# Sample Complexity

## Initialization

In [1]:
## Load libraries (Cython, Numpy and Pyplot)
%load_ext Cython
import numpy as np
import sys
import matplotlib.pyplot as plt
sys.path.append(sys.path[0] + "/..")

from src.bandits import TLMMAB
from src.strategies_arm_identification import OSRLSC, MTTrackAndStopD
from src.utils import RewardBernoulliDistribution
np.random.seed(1)

## Setup algorithms
Specify means and parameters

In [6]:
# Set up tasks (X=2, G=3, H=2).
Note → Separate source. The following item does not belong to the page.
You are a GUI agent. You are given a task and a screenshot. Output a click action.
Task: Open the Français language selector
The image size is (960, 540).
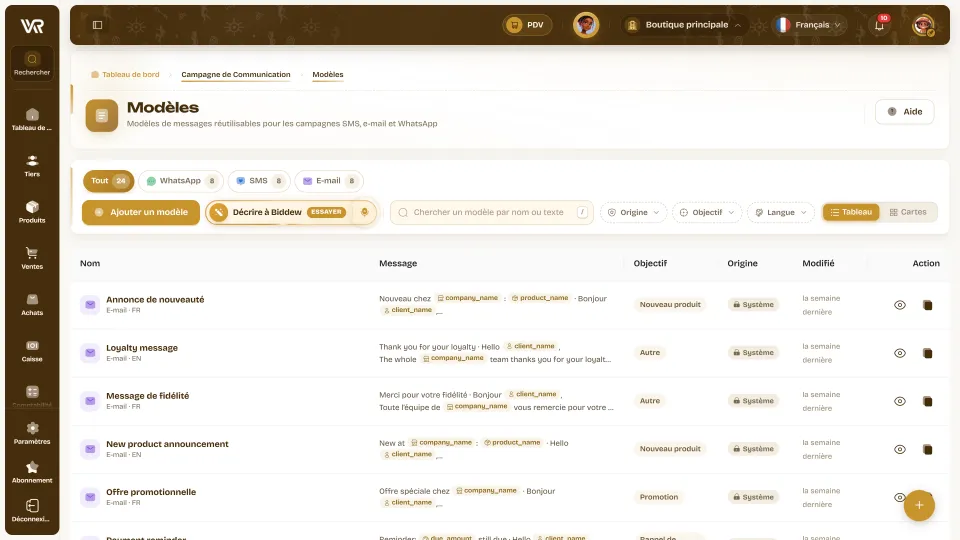(x=809, y=25)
Optimal g is g0
means = np.array([
    [   # Task 1
        [0.5, 0.45],   #g0
        [0.35, 0.33],  #g1
        [0.1, 0.05]    #g2
    ],
    [   # Task 2
        [0.5, 0.45],   #g0
        [0.1, 0.05],   #g1
        [0.35, 0.33]   #g2
    ]
])

# Risk and number of simulations
risk = 0.1
nsims = 1

# Strategies set up
strategies = [(OSRLSC, "OSRL-SC", {"delta_g": risk}),
              (MTTrackAndStopD, "Track and Stop", {"delta": risk})]

## Simulations

In [7]:
# Data
data = {strategy[1]: []  for strategy in strategies}

for n in range(nsims):
    for strategy in strategies:
        bandit_model = TLMMAB(means=means,
                              optimal_g=0,
                              strategy=strategy[0],
                              reward=RewardBernoulliDistribution,
                              offline=True,
                              **strategy[2])
        result = bandit_model.simulate()
        data[strategy[1]].append(result)

## Results

In [16]:
for name in data.keys():
    z = [x.T for x in data[name]]
    print('[{}]: Avg Time {} - Std  {} - Max {} - Min {}'.format(name, np.mean(z), np.std(z), np.max(z), np.min(z)))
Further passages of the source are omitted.